Днем Чуркин закупил кило яблок покислее. Взял пузырь "Горбачева". К вечеру, затемно, накинул ватник, привезенный из России как символ родных просторов, надел бродни - сапоги по пояс, их тоже привез запасливый Чуркин из родного Подмосковья: как-никак рыбак! И со всей этой амуницией отправился на пруд.
Луна, как водится, на ущербе, впотьмах никто Чуркина не прихватит с гусем. Вот только гуся надо отыскать: ну да он, вероятно, на островке ночует, до островка в броднях можно бродом и пройти. Серебрилась старая ива. Тихо брякал колокол в ближней кирхе. Серебряная рябь окатывала гладь воды. Чуркин ступил в пруд.
Дно оказалось илистым, ноги вязли, идти было тяжко, и Чуркину вдруг стало жутко: засосет...

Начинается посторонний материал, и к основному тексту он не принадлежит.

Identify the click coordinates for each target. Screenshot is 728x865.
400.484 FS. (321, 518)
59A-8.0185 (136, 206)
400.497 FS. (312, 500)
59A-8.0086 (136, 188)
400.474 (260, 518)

До островка он дошел, не засосало. Гусь спал, заткнув голову под обрубленное крыло. Чуркин накинул на спящего ватник. Ганс не трепыхнулся. "Привет "зеленым"!" - ухмыльнулся Чуркин и перебросил птицу в мешок. Гусь затрепыхался, но Чуркин крепко связал мешок. И в обратный путь. Черпанул в сапог-бродень. Ругнулся. Рождественский гусь - вот он, полегчало.